Chronic Hepatic Dysfunction in Heroin Addicts: Possible Relation to Carrier State of Viral Hepatitis

Author Affiliations

Philadelphia

From the William Pepper Laboratory of Clinical Medicine and the Gastro-Intestinal Section (Kinsey-Thomas Foundation) of the Medical Clinic of the Hospital and Medical School of the University of Pennsylvania.
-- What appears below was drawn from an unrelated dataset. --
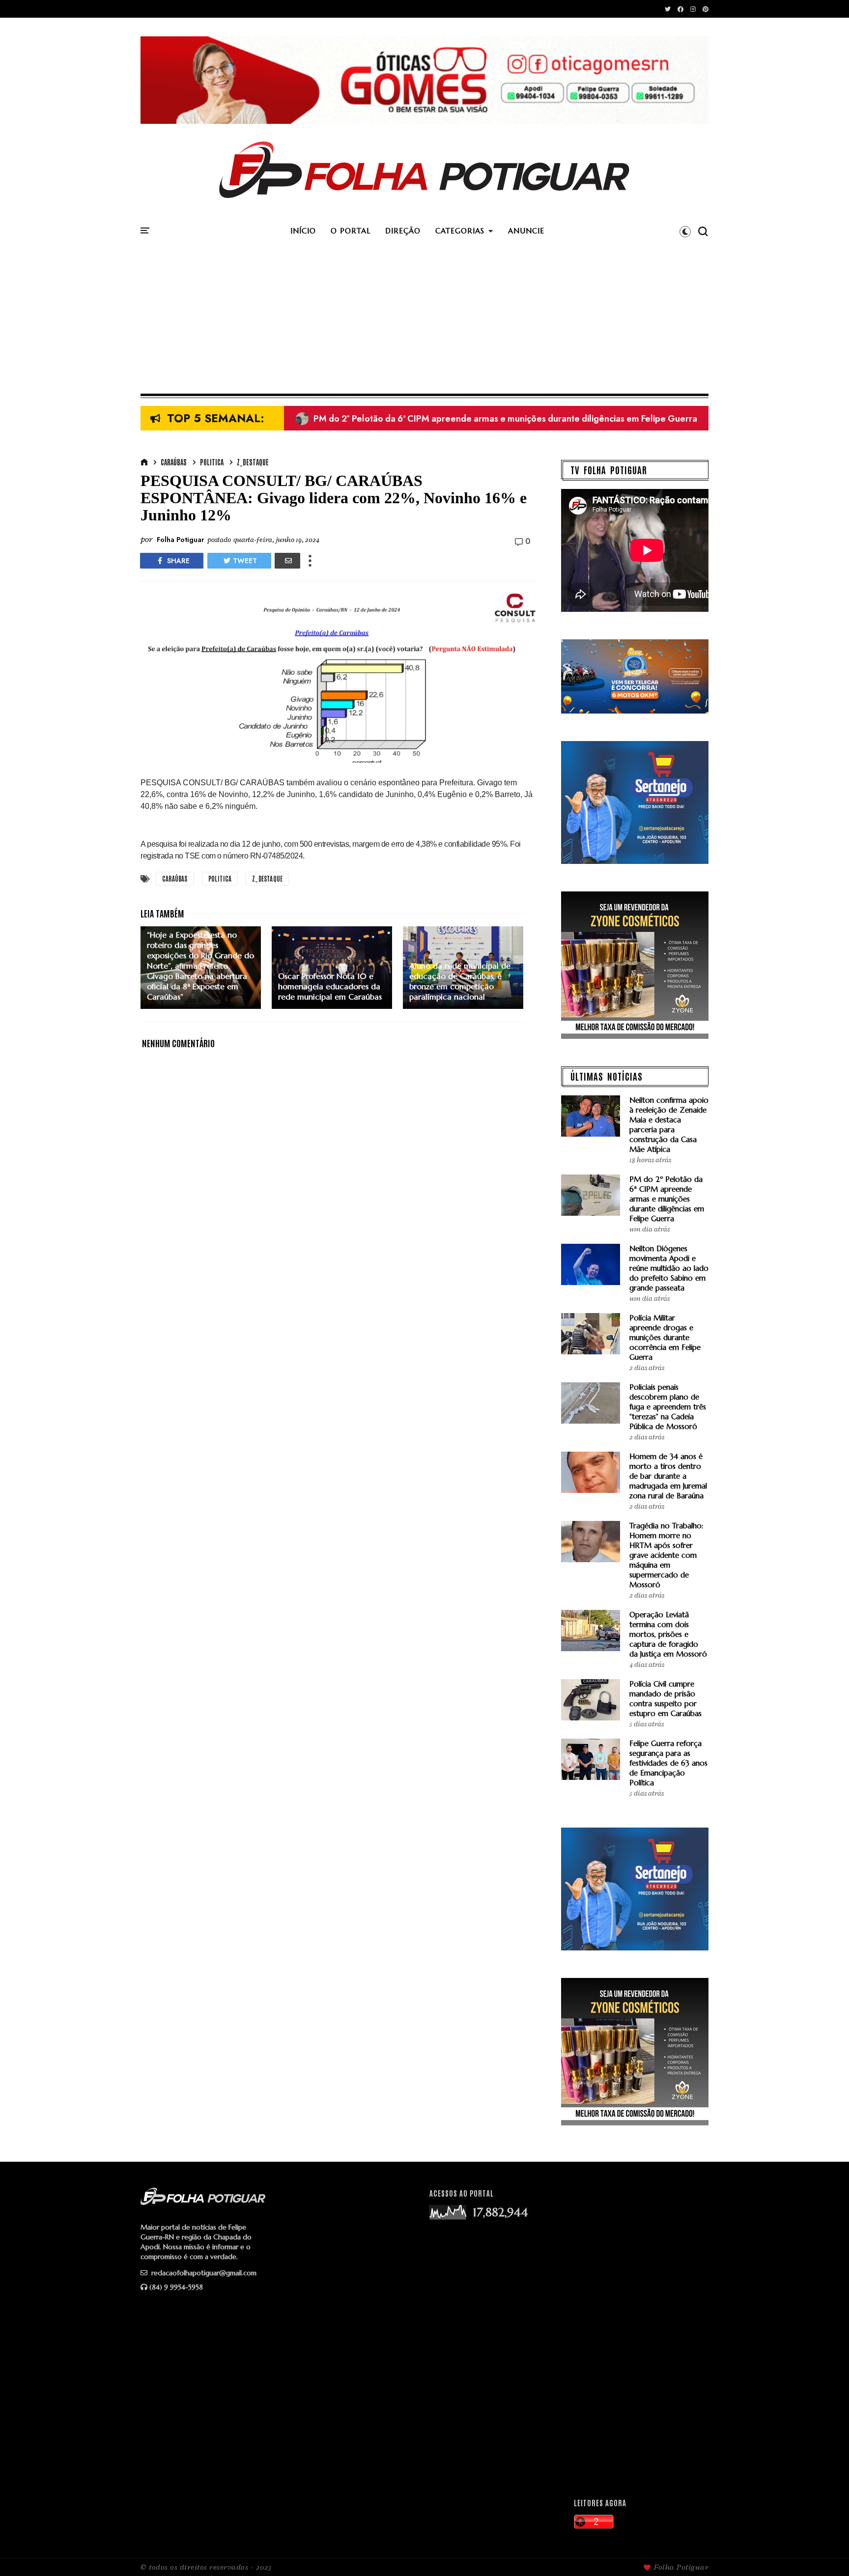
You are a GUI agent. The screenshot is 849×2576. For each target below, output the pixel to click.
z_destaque (253, 462)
JAMA. 1960;174(16):2049-2051. doi:10.1001/jama.1960.03030160035008
Abstract

Liver function tests performed on 69 non-jaundiced heroin addicts showed one or more abnormal tests in 52. Only 7 of 43 non-addict control subjects had any abnormal tests. The thymol turbidity, isocitric dehydrogenase, zinc turbidity, and thymol flocculation were the most frequently abnormal tests in the addicts. Only 3 of 57 addicts who were interviewed gave a history of jaundice, although 14 admitted prior association with jaundiced addicts. None of the addicts had practiced adequate sterilization of their injection equipment, and most of them had shared equipment with other addicts. The etiology of this liver disturbance is not known, but chronic viral hepatitis is considered a good possibility. Some heroin addicts are blood carriers of hepatitis virus and represent a serious risk as blood donors. Abnormalities in liver function tests may be a useful means of detecting addicts who attempt to conceal their addiction.